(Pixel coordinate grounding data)
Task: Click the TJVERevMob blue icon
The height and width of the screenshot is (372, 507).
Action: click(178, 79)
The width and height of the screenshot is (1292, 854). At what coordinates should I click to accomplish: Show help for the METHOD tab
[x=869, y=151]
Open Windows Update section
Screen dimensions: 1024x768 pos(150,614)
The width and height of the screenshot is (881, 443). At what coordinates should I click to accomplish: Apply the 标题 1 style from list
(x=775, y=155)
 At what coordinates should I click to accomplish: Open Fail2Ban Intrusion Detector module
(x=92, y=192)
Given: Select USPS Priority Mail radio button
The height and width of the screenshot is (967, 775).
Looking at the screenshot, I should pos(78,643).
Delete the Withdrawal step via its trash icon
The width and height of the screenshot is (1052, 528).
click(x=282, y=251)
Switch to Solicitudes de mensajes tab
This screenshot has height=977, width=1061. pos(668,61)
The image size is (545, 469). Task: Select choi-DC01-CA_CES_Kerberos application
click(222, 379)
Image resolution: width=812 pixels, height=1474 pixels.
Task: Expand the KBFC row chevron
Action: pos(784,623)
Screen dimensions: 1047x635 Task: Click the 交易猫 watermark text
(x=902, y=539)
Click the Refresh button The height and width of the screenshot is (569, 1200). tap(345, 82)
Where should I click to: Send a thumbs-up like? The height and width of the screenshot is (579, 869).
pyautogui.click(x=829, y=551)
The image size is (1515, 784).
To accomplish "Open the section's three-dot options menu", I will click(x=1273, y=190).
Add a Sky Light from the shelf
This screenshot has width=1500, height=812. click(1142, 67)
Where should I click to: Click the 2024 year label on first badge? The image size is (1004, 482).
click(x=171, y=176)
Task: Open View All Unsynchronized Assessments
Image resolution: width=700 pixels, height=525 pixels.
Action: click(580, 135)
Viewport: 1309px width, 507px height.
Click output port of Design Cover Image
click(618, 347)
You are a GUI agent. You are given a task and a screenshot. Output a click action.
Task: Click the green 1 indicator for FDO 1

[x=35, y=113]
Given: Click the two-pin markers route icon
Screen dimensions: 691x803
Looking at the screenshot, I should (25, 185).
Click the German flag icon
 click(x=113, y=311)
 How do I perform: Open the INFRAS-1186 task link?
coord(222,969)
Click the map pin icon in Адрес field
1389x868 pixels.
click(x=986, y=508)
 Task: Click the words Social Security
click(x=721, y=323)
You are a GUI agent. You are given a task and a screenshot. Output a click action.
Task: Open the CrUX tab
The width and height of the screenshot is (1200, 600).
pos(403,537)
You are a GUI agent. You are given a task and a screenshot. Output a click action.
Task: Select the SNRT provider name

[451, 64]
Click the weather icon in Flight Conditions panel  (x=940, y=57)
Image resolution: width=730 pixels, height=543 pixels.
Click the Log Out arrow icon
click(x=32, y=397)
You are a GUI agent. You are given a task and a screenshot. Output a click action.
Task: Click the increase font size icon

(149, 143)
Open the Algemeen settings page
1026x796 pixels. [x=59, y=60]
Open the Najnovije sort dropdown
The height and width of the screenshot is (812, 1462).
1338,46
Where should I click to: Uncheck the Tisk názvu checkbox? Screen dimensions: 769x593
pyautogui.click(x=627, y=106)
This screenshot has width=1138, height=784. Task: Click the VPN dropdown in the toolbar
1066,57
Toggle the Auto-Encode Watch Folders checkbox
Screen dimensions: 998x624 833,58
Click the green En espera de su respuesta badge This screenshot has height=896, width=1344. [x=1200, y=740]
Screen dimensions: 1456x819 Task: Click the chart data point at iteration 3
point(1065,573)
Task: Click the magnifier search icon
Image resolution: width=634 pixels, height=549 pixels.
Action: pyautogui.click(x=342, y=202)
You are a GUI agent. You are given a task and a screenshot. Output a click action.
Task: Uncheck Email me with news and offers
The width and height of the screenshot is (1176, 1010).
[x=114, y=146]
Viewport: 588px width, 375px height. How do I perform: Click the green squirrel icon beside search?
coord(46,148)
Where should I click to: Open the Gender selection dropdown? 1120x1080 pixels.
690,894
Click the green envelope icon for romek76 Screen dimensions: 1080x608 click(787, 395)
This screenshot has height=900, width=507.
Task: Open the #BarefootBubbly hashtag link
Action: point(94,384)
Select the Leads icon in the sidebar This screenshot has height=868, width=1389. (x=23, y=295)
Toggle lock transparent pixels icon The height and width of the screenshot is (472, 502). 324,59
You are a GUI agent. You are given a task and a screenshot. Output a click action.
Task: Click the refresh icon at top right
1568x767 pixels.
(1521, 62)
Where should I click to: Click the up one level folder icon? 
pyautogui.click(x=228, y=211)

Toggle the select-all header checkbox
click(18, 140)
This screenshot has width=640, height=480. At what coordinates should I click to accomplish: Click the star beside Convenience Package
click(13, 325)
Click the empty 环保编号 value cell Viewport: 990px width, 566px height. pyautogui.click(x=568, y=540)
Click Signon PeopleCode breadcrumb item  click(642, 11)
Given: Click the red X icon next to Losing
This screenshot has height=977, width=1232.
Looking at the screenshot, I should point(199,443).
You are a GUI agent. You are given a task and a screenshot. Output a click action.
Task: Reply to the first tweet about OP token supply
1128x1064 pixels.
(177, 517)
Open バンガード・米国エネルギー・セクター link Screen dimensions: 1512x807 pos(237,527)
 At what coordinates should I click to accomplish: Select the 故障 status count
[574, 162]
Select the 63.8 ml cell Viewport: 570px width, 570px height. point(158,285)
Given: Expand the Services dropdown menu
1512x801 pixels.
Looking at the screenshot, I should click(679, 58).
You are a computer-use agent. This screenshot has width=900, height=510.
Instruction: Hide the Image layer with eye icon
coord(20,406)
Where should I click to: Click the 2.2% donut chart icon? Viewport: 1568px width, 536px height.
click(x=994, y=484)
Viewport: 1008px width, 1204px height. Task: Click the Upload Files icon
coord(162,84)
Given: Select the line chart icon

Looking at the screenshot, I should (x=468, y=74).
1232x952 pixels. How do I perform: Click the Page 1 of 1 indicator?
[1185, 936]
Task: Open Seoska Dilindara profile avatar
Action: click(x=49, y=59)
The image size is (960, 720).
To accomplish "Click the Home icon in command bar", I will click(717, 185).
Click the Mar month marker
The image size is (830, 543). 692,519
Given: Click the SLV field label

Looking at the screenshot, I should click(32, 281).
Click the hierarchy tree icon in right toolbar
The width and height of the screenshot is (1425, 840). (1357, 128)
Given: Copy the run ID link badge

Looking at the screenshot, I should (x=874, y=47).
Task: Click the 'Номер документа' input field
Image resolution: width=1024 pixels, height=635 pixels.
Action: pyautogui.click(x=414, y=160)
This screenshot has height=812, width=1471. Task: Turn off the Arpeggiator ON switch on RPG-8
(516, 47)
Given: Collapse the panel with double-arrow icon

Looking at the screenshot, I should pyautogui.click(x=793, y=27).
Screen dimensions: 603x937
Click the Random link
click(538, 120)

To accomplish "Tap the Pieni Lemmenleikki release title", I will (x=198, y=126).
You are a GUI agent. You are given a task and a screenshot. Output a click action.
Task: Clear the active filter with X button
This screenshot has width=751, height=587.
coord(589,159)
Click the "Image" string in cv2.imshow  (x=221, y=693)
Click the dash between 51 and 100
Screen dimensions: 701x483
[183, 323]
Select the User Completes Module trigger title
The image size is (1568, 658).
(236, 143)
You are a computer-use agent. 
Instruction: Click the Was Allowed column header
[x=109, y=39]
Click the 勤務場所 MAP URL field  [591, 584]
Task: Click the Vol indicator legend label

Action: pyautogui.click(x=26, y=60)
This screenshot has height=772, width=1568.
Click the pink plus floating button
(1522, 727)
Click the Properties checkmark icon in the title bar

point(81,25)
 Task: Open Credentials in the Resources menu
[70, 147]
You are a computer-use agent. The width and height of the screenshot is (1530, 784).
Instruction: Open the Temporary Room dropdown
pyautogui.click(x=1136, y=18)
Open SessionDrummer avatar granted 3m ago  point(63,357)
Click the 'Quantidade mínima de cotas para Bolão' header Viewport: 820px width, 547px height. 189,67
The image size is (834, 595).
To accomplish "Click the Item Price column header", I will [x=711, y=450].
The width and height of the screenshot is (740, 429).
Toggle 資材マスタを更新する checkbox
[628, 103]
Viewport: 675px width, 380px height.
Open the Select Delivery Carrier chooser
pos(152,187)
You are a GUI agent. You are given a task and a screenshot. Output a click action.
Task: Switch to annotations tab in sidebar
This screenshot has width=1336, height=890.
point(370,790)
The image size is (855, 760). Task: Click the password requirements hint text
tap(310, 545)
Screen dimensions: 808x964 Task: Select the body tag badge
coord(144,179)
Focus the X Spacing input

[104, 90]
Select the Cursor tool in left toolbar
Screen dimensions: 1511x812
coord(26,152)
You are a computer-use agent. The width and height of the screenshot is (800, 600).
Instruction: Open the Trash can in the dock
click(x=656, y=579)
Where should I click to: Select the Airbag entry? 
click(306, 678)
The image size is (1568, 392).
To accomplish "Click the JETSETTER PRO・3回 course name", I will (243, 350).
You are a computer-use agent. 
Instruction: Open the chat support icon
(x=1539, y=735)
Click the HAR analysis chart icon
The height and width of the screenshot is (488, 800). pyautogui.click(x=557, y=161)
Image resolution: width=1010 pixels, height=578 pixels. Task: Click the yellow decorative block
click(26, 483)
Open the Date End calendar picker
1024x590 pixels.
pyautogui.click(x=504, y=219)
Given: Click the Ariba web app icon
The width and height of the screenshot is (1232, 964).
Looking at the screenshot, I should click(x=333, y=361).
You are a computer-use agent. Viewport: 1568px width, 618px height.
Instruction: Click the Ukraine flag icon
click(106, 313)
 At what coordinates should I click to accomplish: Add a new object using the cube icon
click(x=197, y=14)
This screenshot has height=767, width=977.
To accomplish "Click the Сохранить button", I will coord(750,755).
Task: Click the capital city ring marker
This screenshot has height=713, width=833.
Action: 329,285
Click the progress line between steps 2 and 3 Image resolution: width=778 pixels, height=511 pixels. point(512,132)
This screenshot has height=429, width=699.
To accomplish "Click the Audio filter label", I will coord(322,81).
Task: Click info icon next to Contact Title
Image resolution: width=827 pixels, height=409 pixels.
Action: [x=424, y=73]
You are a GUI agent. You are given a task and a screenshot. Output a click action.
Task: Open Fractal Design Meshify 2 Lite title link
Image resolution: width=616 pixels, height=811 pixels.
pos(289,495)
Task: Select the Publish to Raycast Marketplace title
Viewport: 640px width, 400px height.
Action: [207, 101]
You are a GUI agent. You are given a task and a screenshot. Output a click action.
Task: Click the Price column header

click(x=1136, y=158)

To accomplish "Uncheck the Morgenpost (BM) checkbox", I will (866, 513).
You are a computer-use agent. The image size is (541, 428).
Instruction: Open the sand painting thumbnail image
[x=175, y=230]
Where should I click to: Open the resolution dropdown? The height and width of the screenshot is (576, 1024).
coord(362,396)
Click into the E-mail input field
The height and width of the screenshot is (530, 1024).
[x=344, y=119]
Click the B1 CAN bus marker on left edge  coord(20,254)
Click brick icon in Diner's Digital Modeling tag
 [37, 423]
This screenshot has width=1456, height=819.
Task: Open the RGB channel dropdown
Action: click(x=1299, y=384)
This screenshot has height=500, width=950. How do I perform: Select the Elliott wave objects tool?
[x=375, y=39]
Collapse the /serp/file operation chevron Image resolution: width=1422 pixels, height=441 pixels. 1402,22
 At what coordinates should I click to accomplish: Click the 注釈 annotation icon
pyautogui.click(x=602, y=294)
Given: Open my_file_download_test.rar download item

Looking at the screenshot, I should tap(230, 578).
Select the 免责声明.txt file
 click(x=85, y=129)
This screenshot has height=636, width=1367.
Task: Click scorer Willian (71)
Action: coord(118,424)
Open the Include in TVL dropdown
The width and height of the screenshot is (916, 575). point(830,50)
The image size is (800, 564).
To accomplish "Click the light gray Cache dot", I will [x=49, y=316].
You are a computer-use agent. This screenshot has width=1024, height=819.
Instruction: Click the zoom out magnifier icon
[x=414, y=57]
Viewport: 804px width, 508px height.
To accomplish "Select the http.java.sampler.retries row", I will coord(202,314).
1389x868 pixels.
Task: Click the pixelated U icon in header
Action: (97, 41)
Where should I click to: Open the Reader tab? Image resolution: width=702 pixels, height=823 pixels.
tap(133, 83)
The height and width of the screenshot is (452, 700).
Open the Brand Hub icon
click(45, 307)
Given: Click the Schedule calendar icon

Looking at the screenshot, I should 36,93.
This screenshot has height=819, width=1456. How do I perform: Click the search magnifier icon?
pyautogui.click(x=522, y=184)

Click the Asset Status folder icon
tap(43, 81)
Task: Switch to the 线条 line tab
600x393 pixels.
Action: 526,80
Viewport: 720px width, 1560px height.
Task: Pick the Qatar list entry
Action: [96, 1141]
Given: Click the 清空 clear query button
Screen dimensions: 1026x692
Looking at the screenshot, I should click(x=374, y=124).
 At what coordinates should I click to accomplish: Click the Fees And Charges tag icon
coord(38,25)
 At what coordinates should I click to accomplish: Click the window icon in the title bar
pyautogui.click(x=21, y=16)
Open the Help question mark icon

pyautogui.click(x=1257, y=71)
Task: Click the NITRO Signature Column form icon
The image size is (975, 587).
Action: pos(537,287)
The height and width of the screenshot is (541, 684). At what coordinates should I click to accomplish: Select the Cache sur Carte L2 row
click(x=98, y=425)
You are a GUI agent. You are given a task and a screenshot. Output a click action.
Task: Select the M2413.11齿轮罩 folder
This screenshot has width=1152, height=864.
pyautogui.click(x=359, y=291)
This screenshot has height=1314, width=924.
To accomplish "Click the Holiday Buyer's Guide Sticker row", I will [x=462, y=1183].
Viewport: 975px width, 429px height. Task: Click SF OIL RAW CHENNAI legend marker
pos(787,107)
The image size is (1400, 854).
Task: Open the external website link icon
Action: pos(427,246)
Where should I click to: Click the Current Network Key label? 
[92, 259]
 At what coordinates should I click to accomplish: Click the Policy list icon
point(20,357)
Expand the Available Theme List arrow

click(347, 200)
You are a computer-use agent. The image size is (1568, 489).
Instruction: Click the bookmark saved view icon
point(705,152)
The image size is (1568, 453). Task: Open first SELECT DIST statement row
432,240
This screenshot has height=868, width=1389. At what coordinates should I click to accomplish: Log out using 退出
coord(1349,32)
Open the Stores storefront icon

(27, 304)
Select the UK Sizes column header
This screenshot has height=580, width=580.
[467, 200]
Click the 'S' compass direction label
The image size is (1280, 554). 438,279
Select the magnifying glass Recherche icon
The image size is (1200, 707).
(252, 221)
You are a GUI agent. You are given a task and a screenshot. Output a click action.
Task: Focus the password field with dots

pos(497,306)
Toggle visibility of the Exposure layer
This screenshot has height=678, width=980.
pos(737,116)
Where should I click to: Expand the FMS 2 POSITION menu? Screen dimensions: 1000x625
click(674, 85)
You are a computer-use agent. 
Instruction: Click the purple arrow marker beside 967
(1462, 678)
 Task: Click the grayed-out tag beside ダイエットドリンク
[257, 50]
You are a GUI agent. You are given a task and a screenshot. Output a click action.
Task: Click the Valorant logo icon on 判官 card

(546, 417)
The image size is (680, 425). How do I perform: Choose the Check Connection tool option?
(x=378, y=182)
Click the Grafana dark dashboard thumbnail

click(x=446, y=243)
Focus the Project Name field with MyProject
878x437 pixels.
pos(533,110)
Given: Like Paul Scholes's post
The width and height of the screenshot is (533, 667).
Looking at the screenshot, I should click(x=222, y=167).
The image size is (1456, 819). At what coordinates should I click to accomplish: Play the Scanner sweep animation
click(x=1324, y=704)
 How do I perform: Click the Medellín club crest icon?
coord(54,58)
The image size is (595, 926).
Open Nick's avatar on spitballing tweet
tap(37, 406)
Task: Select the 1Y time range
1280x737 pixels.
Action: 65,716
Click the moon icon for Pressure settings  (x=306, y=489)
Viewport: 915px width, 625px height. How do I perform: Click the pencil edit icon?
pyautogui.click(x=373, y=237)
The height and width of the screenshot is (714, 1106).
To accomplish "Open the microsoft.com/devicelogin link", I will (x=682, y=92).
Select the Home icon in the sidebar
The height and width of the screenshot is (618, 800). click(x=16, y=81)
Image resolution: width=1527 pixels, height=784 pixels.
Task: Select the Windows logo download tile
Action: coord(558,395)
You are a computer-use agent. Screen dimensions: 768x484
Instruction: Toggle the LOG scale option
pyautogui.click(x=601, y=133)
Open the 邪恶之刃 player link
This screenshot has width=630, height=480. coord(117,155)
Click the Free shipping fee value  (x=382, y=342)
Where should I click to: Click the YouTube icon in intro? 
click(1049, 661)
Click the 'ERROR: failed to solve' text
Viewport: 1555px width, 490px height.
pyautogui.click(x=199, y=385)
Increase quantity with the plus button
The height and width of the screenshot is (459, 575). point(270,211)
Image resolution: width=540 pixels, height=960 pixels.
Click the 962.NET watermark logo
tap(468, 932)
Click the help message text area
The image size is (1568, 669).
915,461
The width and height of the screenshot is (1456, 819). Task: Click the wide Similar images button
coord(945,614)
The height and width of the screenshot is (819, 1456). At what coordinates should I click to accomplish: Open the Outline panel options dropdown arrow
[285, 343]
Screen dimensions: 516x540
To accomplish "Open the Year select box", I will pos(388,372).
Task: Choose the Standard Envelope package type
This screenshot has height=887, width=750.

## TASK TO CARRY OUT
Write down again, exactly as given, only the lines above that fall from the line with "Task: Click the Valorant logo icon on 判官 card" to the line with "You are a computer-use agent. Screen", inclusive.

## TASK ANSWER
Task: Click the Valorant logo icon on 判官 card

(546, 417)
The image size is (680, 425). How do I perform: Choose the Check Connection tool option?
(x=378, y=182)
Click the Grafana dark dashboard thumbnail

click(x=446, y=243)
Focus the Project Name field with MyProject
878x437 pixels.
pos(533,110)
Given: Like Paul Scholes's post
The width and height of the screenshot is (533, 667).
Looking at the screenshot, I should click(x=222, y=167).
The image size is (1456, 819). At what coordinates should I click to accomplish: Play the Scanner sweep animation
click(x=1324, y=704)
 How do I perform: Click the Medellín club crest icon?
coord(54,58)
The image size is (595, 926).
Open Nick's avatar on spitballing tweet
tap(37, 406)
Task: Select the 1Y time range
1280x737 pixels.
Action: 65,716
Click the moon icon for Pressure settings  (x=306, y=489)
Viewport: 915px width, 625px height. How do I perform: Click the pencil edit icon?
pyautogui.click(x=373, y=237)
The height and width of the screenshot is (714, 1106).
To accomplish "Open the microsoft.com/devicelogin link", I will (x=682, y=92).
Select the Home icon in the sidebar
The height and width of the screenshot is (618, 800). click(x=16, y=81)
Image resolution: width=1527 pixels, height=784 pixels.
Task: Select the Windows logo download tile
Action: coord(558,395)
You are a computer-use agent. Screen dimensions: 768x484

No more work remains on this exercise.